[YOUR TASK]
Convert every line of the items below into a Markdown table with two columns, No. and Line, numbering the rows and skipping any blank lines. Omit the pictures from your table.

[TASK INPUT]

- - - - - - -

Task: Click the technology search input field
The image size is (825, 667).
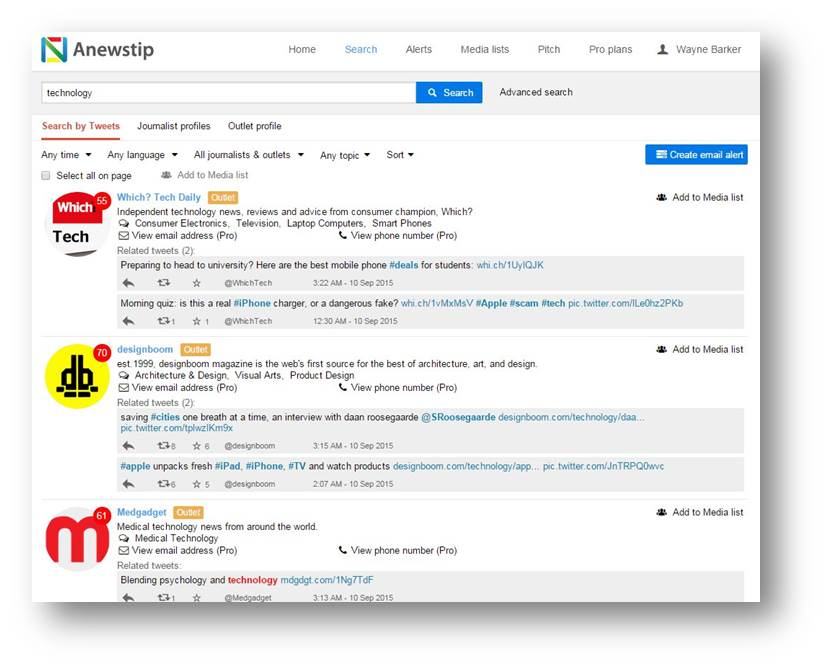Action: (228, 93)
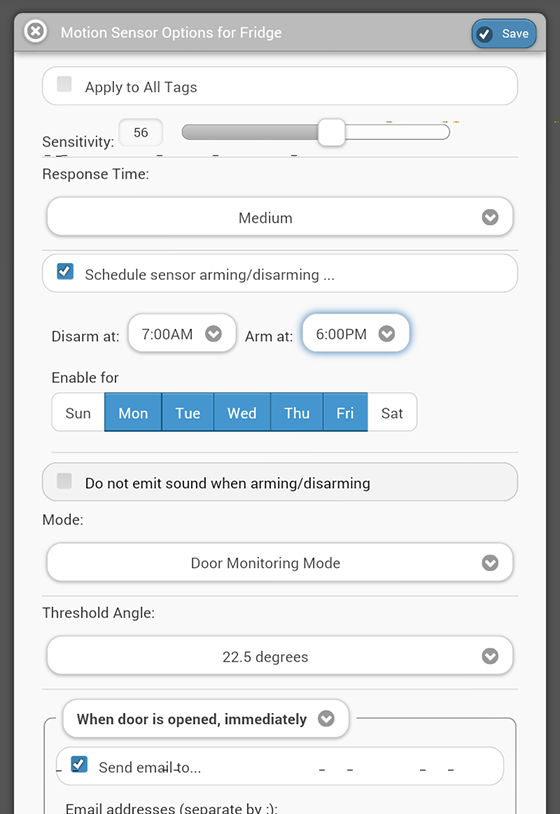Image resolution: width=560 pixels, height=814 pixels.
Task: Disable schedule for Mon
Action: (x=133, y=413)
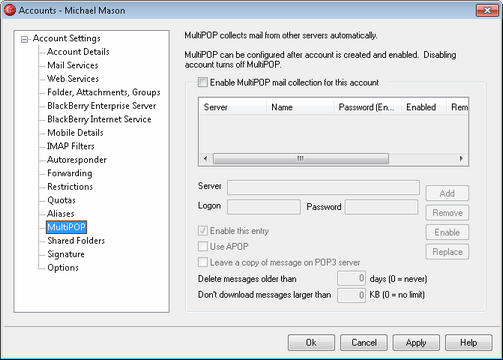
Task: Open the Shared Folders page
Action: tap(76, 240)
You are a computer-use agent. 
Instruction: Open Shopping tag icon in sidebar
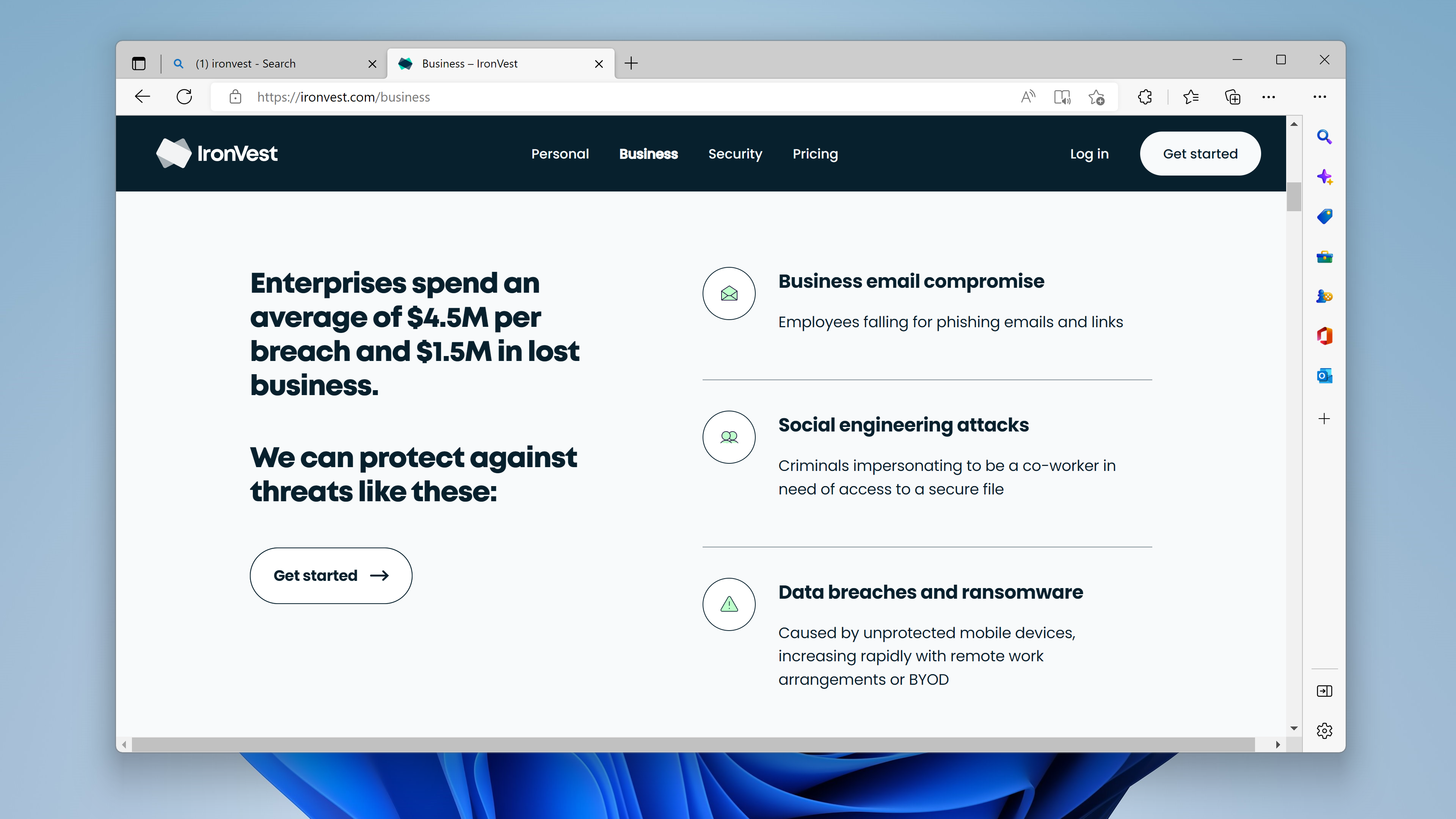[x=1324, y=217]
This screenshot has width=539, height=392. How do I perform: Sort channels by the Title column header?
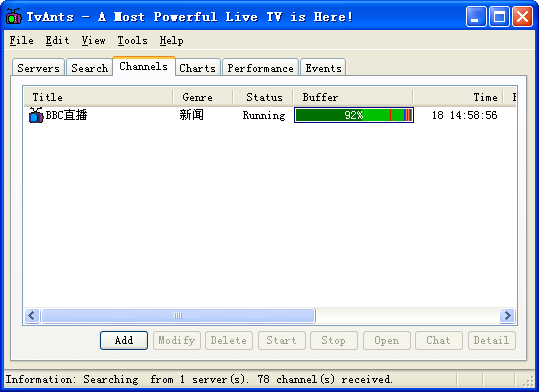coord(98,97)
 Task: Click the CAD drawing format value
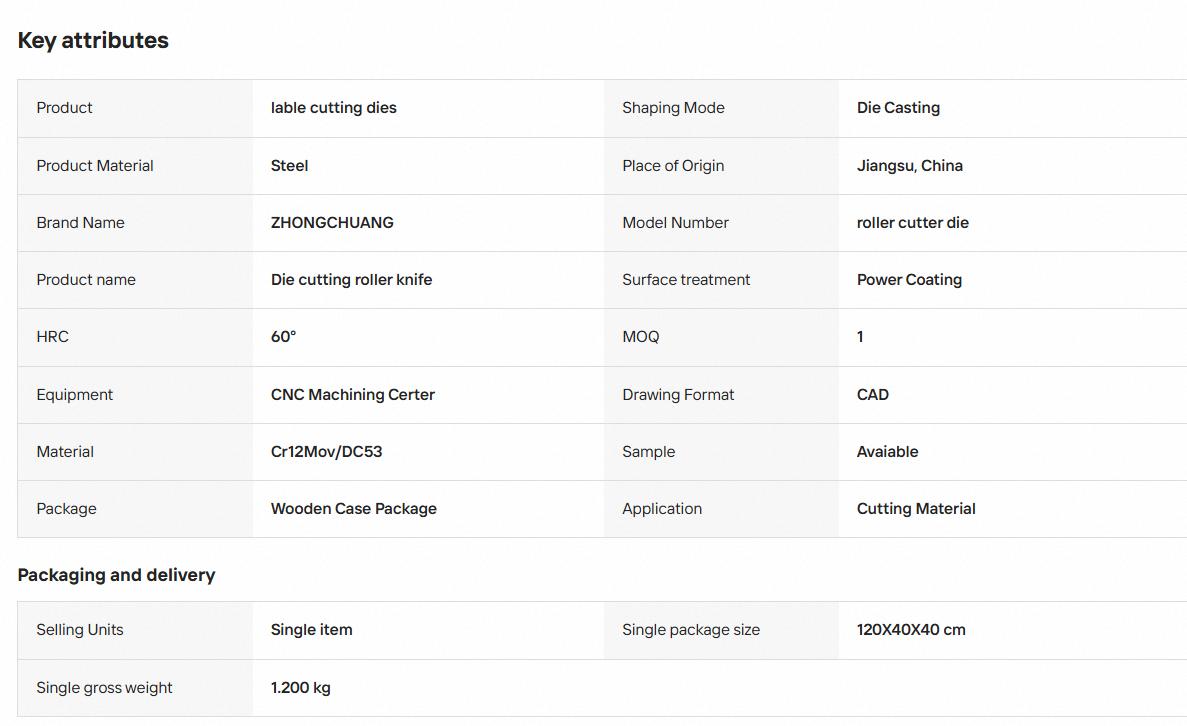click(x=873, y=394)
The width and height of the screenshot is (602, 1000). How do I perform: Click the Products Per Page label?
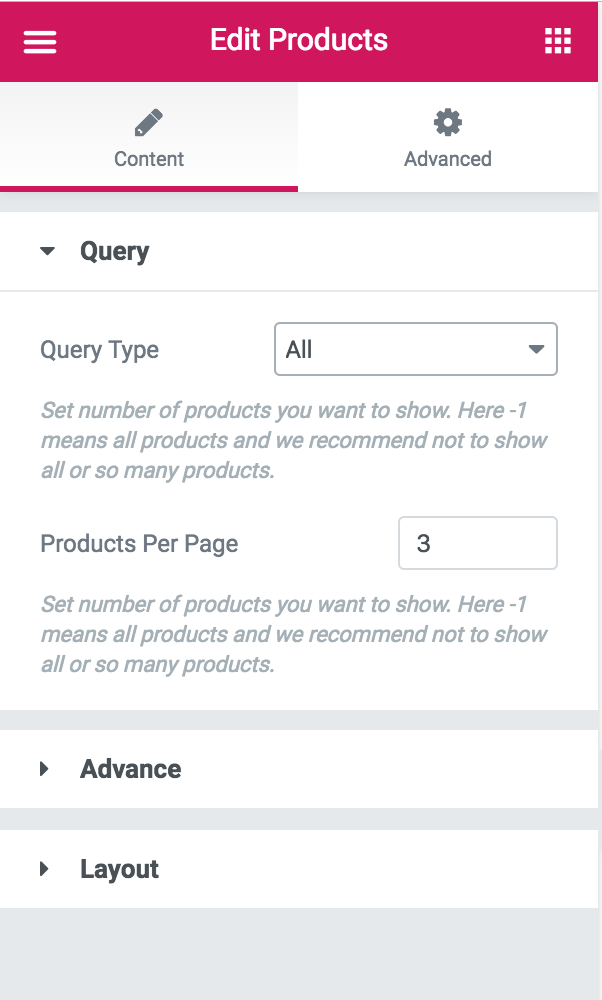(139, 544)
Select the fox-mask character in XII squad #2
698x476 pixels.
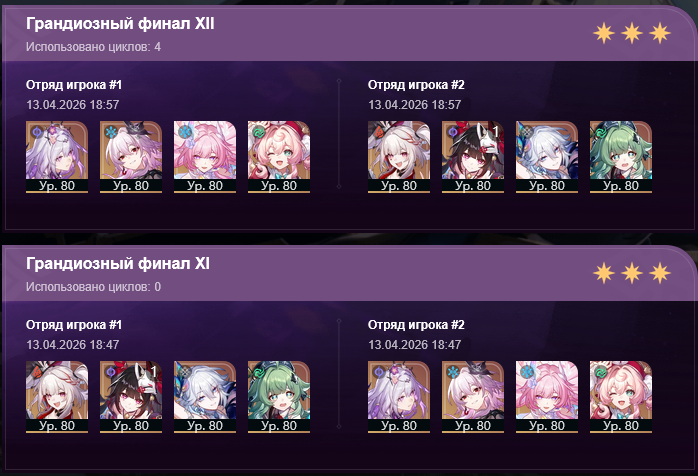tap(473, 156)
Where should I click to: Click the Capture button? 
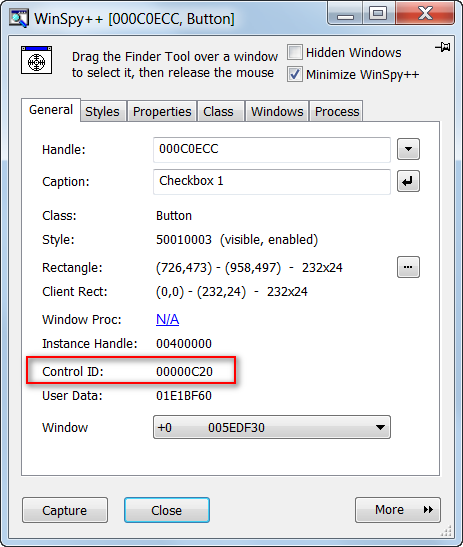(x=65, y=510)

- - - - - - -

[COMPLETED EXERCISE]
| No. | Line |
|---|---|
| 1 | Task: Click the technology search input field |
| 2 | The image size is (825, 667). |
| 3 | Action: (228, 93) |
| 4 | Image resolution: width=560 pixels, height=814 pixels. |
| 5 | Task: Disable schedule for Mon |
| 6 | Action: (x=133, y=413) |
| 7 | Task: Open the Shared Folders page |
| 8 | Action: tap(76, 240) |
| 9 | You are a computer-use agent.  |
| 10 | Instruction: Open Shopping tag icon in sidebar |
| 11 | [x=1324, y=217] |
| 12 | This screenshot has width=539, height=392. How do I perform: Sort channels by the Title column header? |
| 13 | coord(98,97) |
| 14 |  Task: Click the CAD drawing format value |
| 15 | click(x=873, y=394) |
| 16 | The width and height of the screenshot is (602, 1000). How do I perform: Click the Products Per Page label? |
| 17 | (139, 544) |
| 18 | Select the fox-mask character in XII squad #2 |
| 19 | 698x476 pixels. |
| 20 | tap(473, 156) |
| 21 | Where should I click to: Click the Capture button?  |
| 22 | (x=65, y=510) |